Brief.
Each line of the material, from the first through the one containing "Select the iOS platform icon", is to be written out exactly.

Data.
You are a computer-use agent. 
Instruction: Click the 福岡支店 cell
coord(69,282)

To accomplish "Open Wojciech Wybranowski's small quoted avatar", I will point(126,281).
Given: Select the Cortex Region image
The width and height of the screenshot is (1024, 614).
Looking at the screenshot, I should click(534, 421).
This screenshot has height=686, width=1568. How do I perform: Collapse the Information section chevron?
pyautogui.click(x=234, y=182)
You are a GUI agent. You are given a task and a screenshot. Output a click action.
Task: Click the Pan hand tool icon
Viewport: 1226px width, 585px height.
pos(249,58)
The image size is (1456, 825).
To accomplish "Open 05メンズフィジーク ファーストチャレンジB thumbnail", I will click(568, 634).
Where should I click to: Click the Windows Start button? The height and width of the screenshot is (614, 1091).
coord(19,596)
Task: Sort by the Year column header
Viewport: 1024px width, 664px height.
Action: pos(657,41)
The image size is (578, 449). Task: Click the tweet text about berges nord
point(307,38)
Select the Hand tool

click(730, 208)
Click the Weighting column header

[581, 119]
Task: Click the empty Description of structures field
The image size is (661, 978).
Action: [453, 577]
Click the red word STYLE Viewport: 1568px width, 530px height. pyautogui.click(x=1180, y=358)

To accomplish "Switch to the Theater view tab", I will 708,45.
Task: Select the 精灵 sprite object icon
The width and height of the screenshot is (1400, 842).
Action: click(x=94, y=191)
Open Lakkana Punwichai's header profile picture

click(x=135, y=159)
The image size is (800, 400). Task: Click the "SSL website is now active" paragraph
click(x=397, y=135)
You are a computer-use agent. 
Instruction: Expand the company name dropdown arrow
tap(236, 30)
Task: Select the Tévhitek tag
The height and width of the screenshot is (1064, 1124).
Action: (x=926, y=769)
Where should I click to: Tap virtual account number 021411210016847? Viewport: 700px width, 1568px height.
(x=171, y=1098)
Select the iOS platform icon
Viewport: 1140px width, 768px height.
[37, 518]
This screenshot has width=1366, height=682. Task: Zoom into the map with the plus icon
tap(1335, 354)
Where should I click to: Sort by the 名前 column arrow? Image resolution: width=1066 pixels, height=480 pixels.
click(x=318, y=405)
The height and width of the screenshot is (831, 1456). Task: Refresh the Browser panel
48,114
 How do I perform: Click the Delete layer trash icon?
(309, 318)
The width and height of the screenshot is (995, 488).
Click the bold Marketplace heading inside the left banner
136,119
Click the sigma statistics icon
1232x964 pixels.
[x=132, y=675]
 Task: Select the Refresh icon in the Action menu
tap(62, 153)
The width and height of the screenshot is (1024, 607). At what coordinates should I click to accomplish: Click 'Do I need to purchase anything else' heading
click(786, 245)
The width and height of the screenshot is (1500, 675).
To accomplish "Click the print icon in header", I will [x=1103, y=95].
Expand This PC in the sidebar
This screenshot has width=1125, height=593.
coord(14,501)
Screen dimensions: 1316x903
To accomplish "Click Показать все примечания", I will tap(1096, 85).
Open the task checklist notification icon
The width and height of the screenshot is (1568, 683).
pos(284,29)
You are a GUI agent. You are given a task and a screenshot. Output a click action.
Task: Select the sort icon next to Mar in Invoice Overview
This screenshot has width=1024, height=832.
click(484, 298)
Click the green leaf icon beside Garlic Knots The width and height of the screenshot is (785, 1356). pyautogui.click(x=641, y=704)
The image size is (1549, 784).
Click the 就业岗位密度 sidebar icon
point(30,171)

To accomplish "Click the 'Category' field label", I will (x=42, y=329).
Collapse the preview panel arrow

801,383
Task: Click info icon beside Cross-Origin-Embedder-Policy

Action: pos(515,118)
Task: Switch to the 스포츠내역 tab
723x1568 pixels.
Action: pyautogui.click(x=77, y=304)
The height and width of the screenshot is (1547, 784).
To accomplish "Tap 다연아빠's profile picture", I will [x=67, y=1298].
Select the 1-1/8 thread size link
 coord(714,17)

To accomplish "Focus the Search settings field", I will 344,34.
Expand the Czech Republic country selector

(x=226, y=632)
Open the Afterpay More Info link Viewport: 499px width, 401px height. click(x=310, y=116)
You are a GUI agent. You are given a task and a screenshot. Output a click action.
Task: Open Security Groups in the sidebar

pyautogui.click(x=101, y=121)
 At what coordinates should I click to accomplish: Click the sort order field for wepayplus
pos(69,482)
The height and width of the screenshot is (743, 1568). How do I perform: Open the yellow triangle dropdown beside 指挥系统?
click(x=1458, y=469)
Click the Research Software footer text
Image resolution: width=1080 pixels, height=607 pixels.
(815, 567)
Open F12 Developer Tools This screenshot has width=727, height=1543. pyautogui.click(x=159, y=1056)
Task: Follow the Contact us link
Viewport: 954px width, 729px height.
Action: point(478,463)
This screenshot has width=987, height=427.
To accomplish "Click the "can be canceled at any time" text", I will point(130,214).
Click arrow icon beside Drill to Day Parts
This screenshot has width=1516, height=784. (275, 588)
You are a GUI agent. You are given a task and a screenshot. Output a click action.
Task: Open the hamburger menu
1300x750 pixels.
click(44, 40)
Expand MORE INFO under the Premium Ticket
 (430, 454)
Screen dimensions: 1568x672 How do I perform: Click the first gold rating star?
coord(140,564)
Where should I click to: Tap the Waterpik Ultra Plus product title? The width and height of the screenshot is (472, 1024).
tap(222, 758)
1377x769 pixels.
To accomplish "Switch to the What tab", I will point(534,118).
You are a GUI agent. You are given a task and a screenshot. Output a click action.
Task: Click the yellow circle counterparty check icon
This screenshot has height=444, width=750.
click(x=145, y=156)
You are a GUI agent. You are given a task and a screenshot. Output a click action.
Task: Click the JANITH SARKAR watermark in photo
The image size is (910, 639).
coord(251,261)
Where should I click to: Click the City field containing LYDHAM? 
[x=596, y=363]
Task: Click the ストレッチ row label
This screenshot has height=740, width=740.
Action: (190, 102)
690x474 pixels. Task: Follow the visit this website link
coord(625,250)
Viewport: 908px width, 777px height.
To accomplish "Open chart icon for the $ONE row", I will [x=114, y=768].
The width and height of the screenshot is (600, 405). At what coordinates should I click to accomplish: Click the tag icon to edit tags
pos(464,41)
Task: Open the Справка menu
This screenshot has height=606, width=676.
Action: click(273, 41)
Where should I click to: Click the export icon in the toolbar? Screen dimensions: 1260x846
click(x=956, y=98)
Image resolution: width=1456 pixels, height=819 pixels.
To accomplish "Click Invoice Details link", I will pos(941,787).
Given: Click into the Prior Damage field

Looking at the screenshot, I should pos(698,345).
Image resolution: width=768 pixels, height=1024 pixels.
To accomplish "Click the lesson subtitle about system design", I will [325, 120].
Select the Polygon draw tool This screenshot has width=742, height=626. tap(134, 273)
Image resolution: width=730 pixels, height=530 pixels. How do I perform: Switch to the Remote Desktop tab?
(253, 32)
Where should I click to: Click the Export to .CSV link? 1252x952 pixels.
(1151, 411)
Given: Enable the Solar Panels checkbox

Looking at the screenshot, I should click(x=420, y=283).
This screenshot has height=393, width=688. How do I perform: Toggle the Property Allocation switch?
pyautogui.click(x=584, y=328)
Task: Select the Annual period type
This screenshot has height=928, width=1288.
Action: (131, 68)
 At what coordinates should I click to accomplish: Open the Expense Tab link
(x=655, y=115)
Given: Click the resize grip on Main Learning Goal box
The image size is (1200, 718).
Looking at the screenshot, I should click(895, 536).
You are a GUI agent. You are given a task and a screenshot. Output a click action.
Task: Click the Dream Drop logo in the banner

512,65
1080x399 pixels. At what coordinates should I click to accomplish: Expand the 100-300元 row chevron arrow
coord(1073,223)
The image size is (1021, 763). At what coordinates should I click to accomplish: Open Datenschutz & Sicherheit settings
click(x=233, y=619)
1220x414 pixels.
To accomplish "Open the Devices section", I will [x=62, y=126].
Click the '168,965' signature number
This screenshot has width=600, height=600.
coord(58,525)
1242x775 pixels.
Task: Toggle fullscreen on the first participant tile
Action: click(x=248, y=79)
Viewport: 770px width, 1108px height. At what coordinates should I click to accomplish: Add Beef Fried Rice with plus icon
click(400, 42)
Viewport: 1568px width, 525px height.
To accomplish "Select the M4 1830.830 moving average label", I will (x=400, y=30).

Response.
You are a computer-use agent. 
Instruction: Click the 福岡支店 cell
coord(69,282)

To accomplish "Open Wojciech Wybranowski's small quoted avatar", I will point(126,281).
Given: Select the Cortex Region image
The width and height of the screenshot is (1024, 614).
Looking at the screenshot, I should click(534, 421).
This screenshot has height=686, width=1568. How do I perform: Collapse the Information section chevron?
pyautogui.click(x=234, y=182)
You are a GUI agent. You are given a task and a screenshot. Output a click action.
Task: Click the Pan hand tool icon
Viewport: 1226px width, 585px height.
pos(249,58)
The image size is (1456, 825).
To accomplish "Open 05メンズフィジーク ファーストチャレンジB thumbnail", I will click(568, 634).
Where should I click to: Click the Windows Start button? The height and width of the screenshot is (614, 1091).
coord(19,596)
Task: Sort by the Year column header
Viewport: 1024px width, 664px height.
Action: pos(657,41)
The image size is (578, 449). Task: Click the tweet text about berges nord
point(307,38)
Select the Hand tool

click(730, 208)
Click the Weighting column header

[581, 119]
Task: Click the empty Description of structures field
The image size is (661, 978).
Action: [453, 577]
Click the red word STYLE Viewport: 1568px width, 530px height. pyautogui.click(x=1180, y=358)

To accomplish "Switch to the Theater view tab", I will 708,45.
Task: Select the 精灵 sprite object icon
The width and height of the screenshot is (1400, 842).
Action: click(x=94, y=191)
Open Lakkana Punwichai's header profile picture

click(x=135, y=159)
The image size is (800, 400). Task: Click the "SSL website is now active" paragraph
click(x=397, y=135)
You are a computer-use agent. 
Instruction: Expand the company name dropdown arrow
tap(236, 30)
Task: Select the Tévhitek tag
The height and width of the screenshot is (1064, 1124).
Action: (x=926, y=769)
Where should I click to: Tap virtual account number 021411210016847? Viewport: 700px width, 1568px height.
(x=171, y=1098)
Select the iOS platform icon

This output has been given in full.